* What is asked
Reproduce every line of the listing below, requests included, and shift each coordinate in the answers by -147. Leave the pictures out.

* Recorded data
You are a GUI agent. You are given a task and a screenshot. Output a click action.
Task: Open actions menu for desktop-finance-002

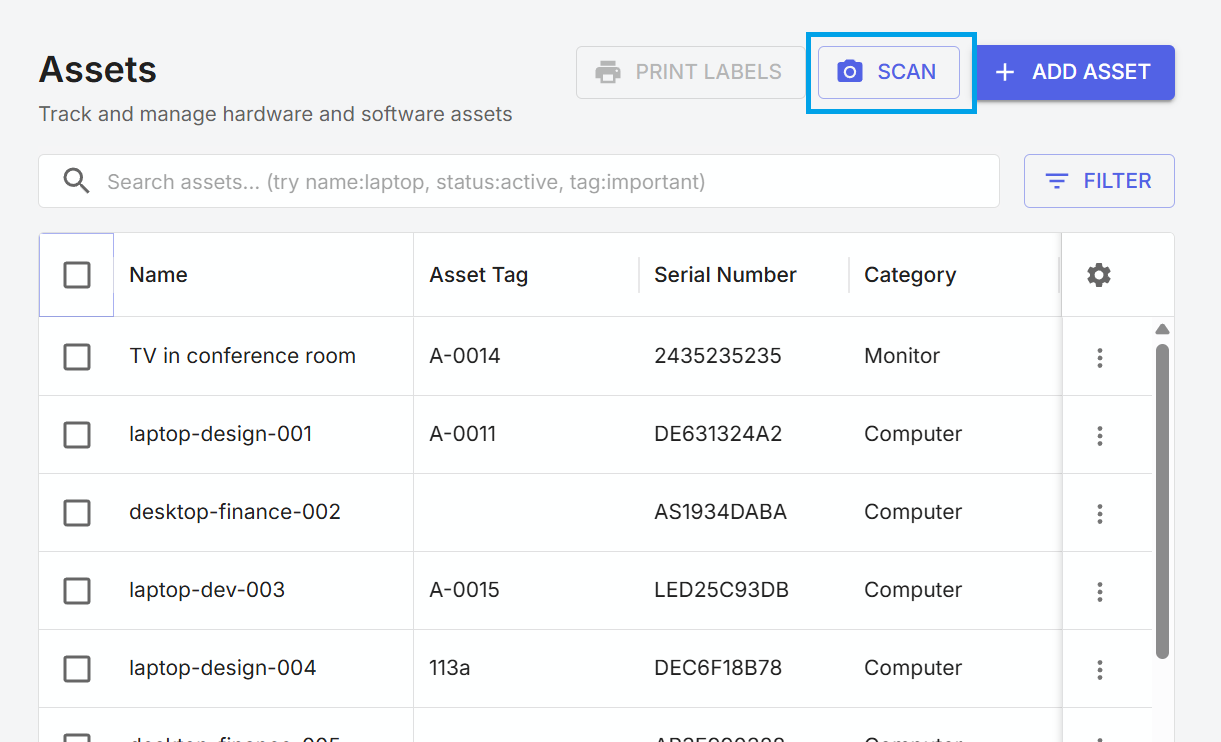pos(1099,513)
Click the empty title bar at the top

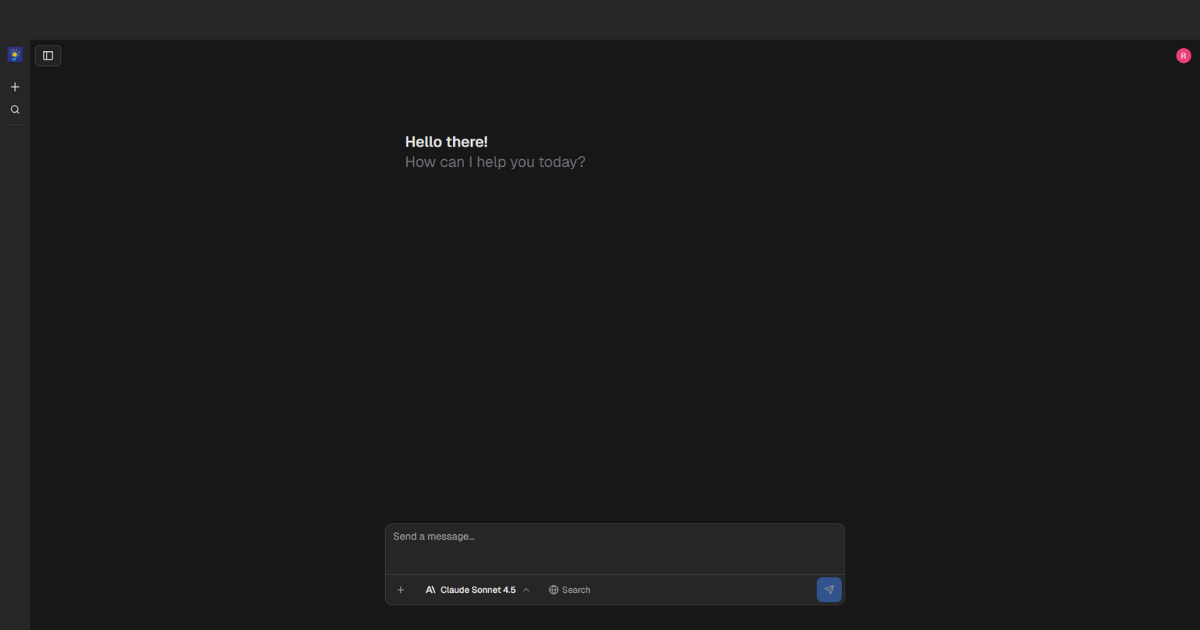[x=600, y=19]
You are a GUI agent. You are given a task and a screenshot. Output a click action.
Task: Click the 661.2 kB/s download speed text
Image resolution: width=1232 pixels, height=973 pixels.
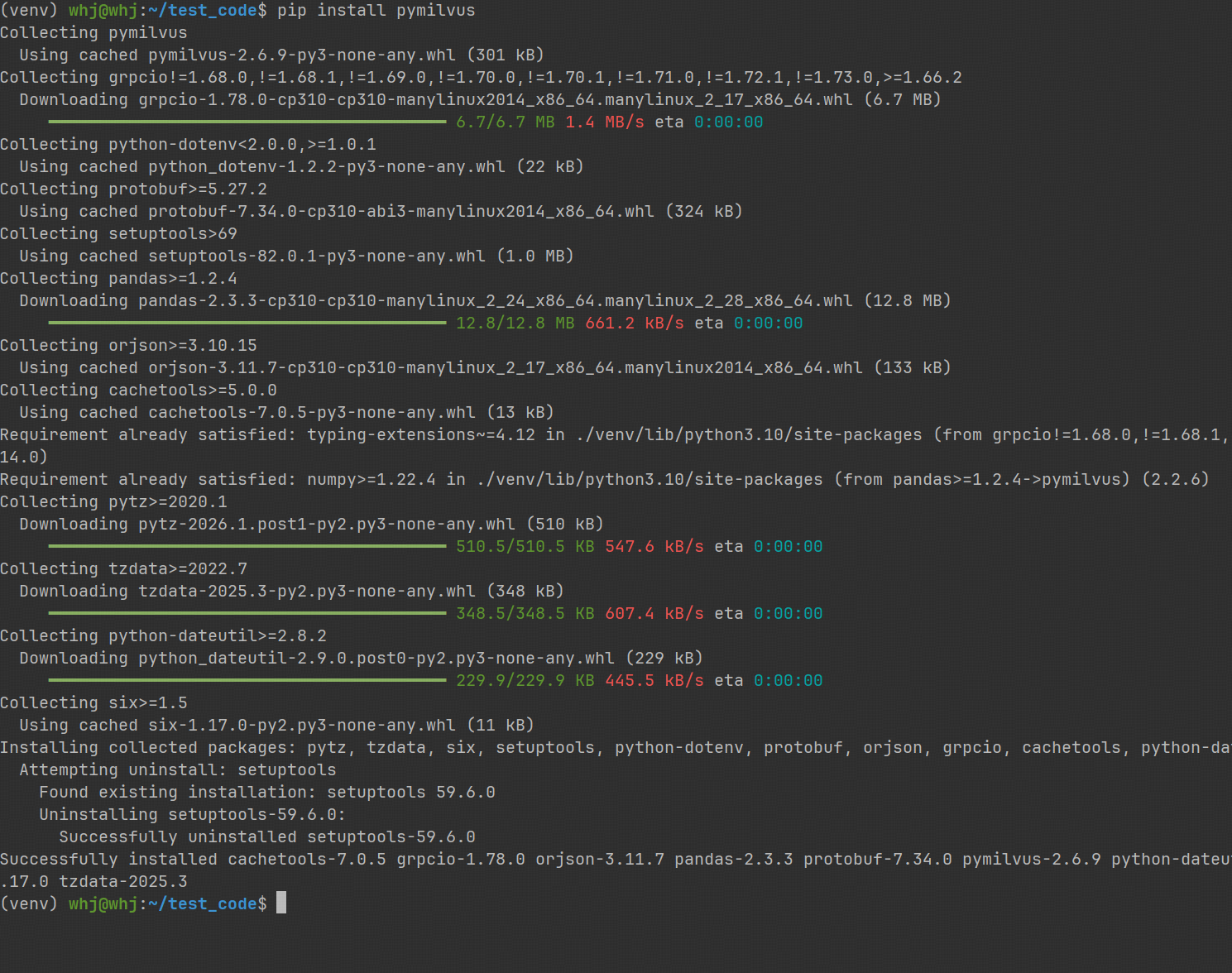(634, 324)
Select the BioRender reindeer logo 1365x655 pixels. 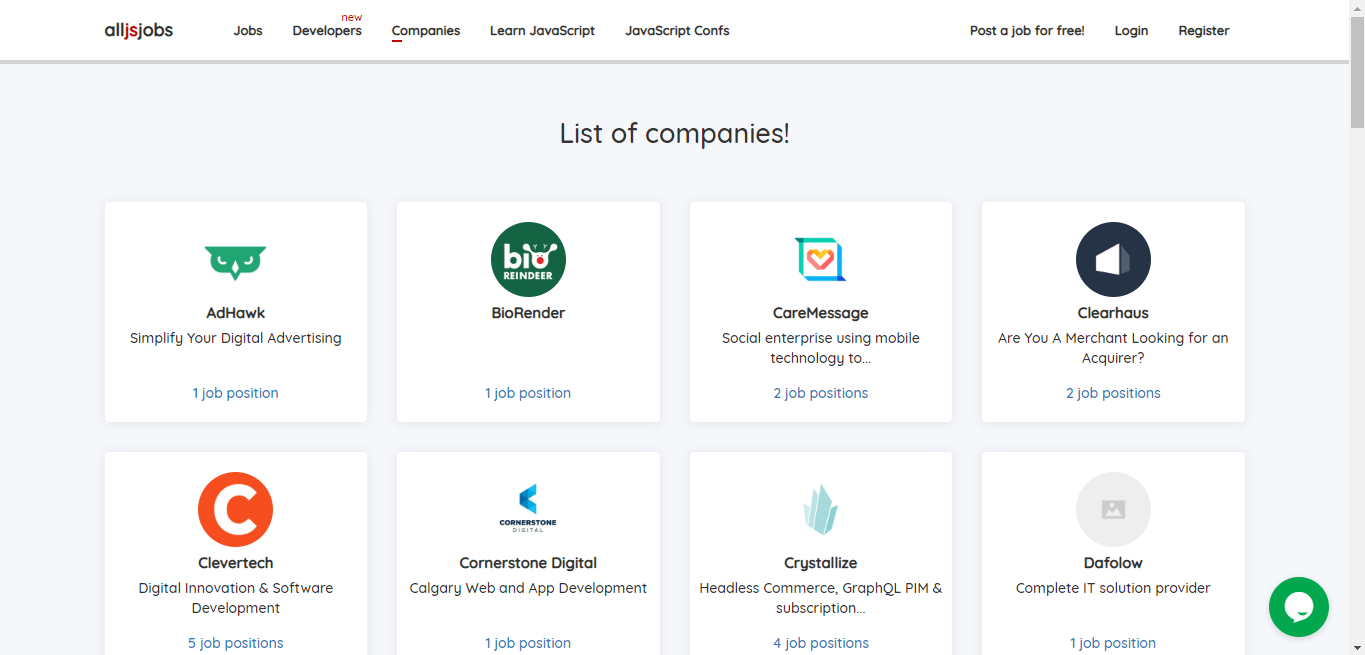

* Written response
You are a GUI agent. You are given a task and a screenshot. Output a click action.
Task: Open actions menu for desktop-finance-002

pos(952,366)
Click the empty title bar at the top

[x=453, y=-128]
You are a GUI agent. You are given a task and a screenshot. Output a click action.
Task: Click the 661.2 kB/s download speed text
Image resolution: width=1232 pixels, height=973 pixels.
(487, 177)
Select the BioRender reindeer logo 1365x655 pixels. 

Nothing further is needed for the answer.